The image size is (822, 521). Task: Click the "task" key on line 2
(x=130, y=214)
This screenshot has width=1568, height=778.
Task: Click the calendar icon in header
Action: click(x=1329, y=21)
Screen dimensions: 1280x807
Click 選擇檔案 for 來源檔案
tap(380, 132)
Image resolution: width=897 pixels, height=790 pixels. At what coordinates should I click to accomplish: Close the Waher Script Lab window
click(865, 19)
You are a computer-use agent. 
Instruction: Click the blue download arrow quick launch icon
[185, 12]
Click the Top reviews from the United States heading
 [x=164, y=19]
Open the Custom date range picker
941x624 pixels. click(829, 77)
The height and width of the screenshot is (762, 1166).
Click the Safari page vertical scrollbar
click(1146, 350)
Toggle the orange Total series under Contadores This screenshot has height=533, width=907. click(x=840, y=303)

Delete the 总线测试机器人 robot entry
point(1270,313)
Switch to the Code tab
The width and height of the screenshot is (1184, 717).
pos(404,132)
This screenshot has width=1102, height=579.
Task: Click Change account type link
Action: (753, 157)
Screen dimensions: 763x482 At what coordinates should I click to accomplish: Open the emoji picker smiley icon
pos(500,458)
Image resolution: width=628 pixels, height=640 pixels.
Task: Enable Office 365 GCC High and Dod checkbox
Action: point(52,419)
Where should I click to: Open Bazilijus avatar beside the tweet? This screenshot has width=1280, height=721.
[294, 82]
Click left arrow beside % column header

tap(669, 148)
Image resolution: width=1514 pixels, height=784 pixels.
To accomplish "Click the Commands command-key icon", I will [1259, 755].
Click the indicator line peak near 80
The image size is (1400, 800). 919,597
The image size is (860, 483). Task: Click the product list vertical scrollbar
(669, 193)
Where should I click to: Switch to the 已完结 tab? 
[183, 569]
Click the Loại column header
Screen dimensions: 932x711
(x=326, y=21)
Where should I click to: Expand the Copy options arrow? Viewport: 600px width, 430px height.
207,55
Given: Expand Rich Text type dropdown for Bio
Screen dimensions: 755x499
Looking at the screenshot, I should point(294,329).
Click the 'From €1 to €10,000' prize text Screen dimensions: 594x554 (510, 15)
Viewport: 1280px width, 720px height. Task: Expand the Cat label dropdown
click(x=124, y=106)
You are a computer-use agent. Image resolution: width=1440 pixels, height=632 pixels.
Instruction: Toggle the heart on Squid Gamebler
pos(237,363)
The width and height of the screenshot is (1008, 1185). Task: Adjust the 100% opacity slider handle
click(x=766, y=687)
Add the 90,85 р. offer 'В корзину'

··········

▶ _Exercise_: Make a precise copy of the records in their entirety.

▶ _Response to this task_:
The image size is (822, 521). Task: Click the "task" key on line 2
(x=130, y=214)
This screenshot has width=1568, height=778.
Task: Click the calendar icon in header
Action: click(x=1329, y=21)
Screen dimensions: 1280x807
Click 選擇檔案 for 來源檔案
tap(380, 132)
Image resolution: width=897 pixels, height=790 pixels. At what coordinates should I click to accomplish: Close the Waher Script Lab window
click(865, 19)
You are a computer-use agent. 
Instruction: Click the blue download arrow quick launch icon
[185, 12]
Click the Top reviews from the United States heading
 [x=164, y=19]
Open the Custom date range picker
941x624 pixels. click(829, 77)
The height and width of the screenshot is (762, 1166).
Click the Safari page vertical scrollbar
click(1146, 350)
Toggle the orange Total series under Contadores This screenshot has height=533, width=907. click(x=840, y=303)

Delete the 总线测试机器人 robot entry
point(1270,313)
Switch to the Code tab
The width and height of the screenshot is (1184, 717).
pos(404,132)
This screenshot has width=1102, height=579.
Task: Click Change account type link
Action: (753, 157)
Screen dimensions: 763x482 At what coordinates should I click to accomplish: Open the emoji picker smiley icon
pos(500,458)
Image resolution: width=628 pixels, height=640 pixels.
Task: Enable Office 365 GCC High and Dod checkbox
Action: point(52,419)
Where should I click to: Open Bazilijus avatar beside the tweet? This screenshot has width=1280, height=721.
[294, 82]
Click left arrow beside % column header

tap(669, 148)
Image resolution: width=1514 pixels, height=784 pixels.
To accomplish "Click the Commands command-key icon", I will [1259, 755].
Click the indicator line peak near 80
The image size is (1400, 800). 919,597
The image size is (860, 483). Task: Click the product list vertical scrollbar
(669, 193)
Where should I click to: Switch to the 已完结 tab? 
[183, 569]
Click the Loại column header
Screen dimensions: 932x711
(x=326, y=21)
Where should I click to: Expand the Copy options arrow? Viewport: 600px width, 430px height.
207,55
Given: Expand Rich Text type dropdown for Bio
Screen dimensions: 755x499
Looking at the screenshot, I should point(294,329).
Click the 'From €1 to €10,000' prize text Screen dimensions: 594x554 (510, 15)
Viewport: 1280px width, 720px height. Task: Expand the Cat label dropdown
click(x=124, y=106)
You are a computer-use agent. Image resolution: width=1440 pixels, height=632 pixels.
Instruction: Toggle the heart on Squid Gamebler
pos(237,363)
The width and height of the screenshot is (1008, 1185). Task: Adjust the 100% opacity slider handle
click(x=766, y=687)
Add the 90,85 р. offer 'В корзину'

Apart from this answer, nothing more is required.